## BEGIN The data

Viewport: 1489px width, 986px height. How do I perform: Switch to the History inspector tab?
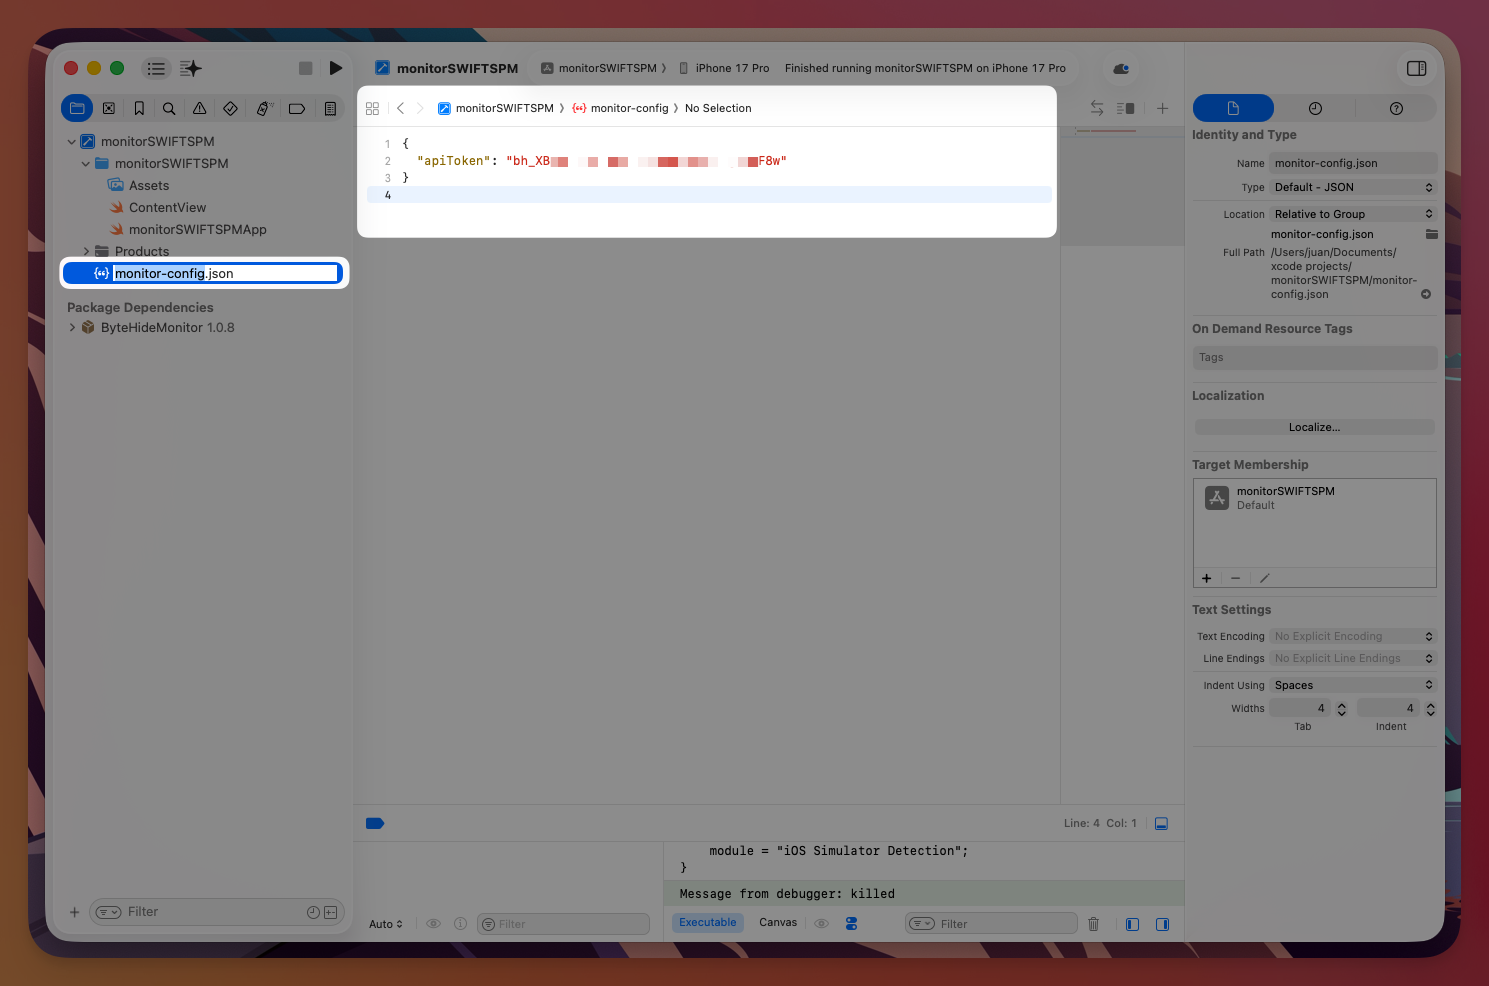(x=1315, y=108)
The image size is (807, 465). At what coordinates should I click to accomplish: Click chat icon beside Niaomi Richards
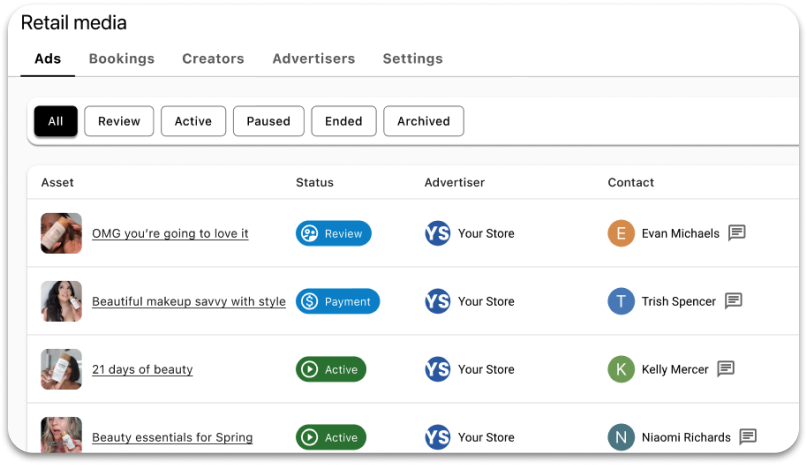(x=748, y=437)
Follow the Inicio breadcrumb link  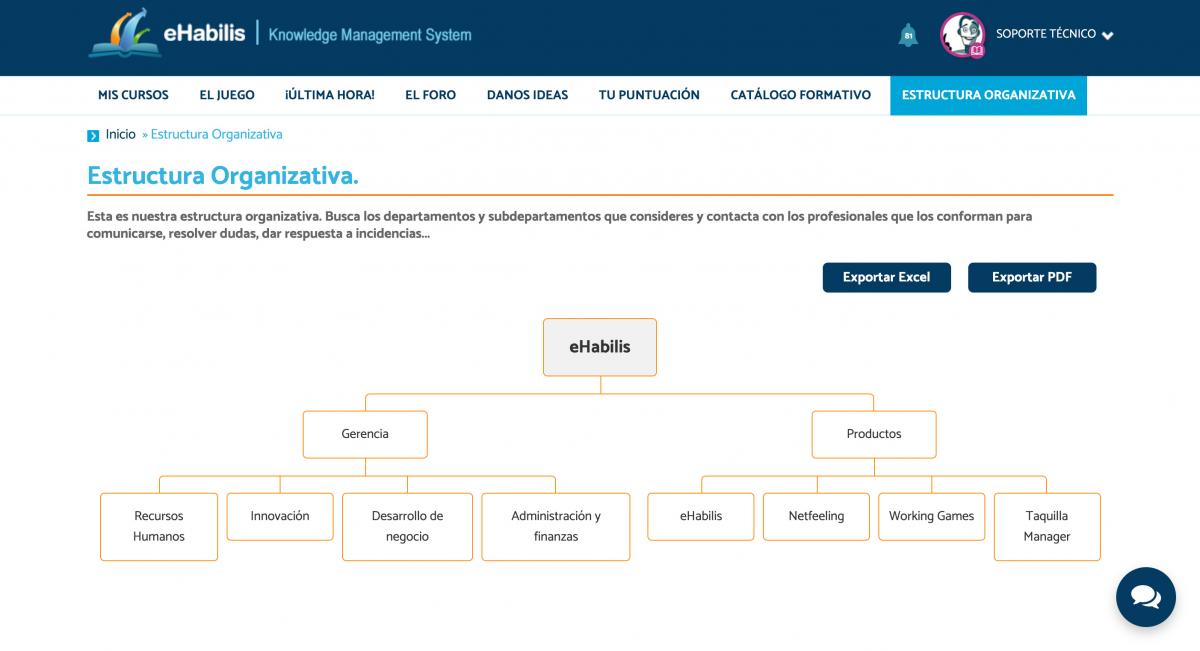coord(120,134)
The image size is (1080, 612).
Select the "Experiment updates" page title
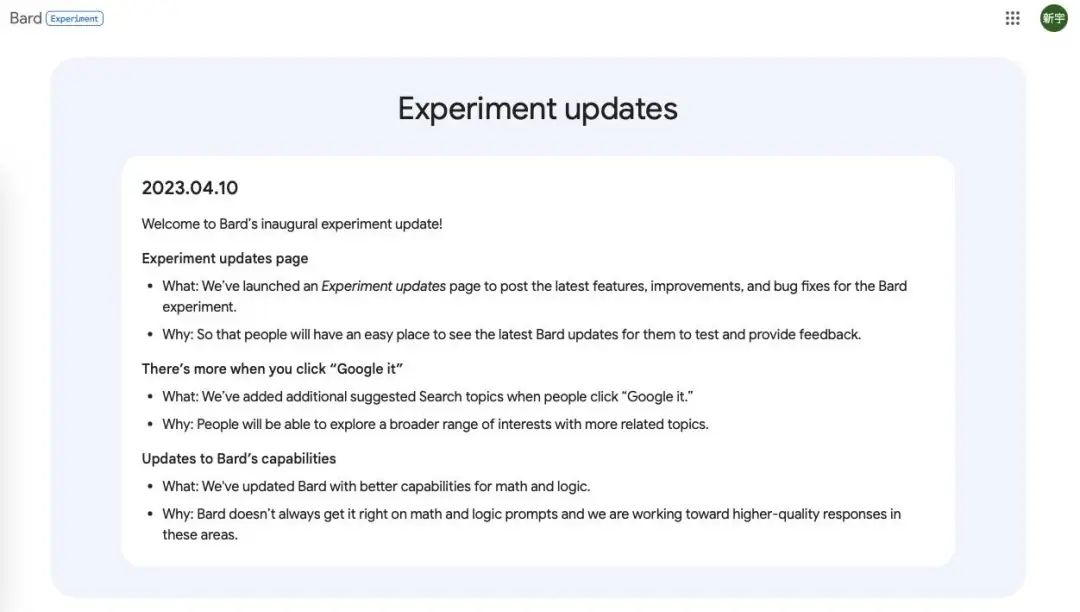coord(537,109)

## END The data

Problem details: Starting at the line that contains "The image size is (1080, 612)." and ending at the last line of the data, rewrite those lines as a numbered list. Skip any blank lines and leave the pictures out.

Reply to the task:
1. The image size is (1080, 612).
2. Select the "Experiment updates" page title
3. coord(537,109)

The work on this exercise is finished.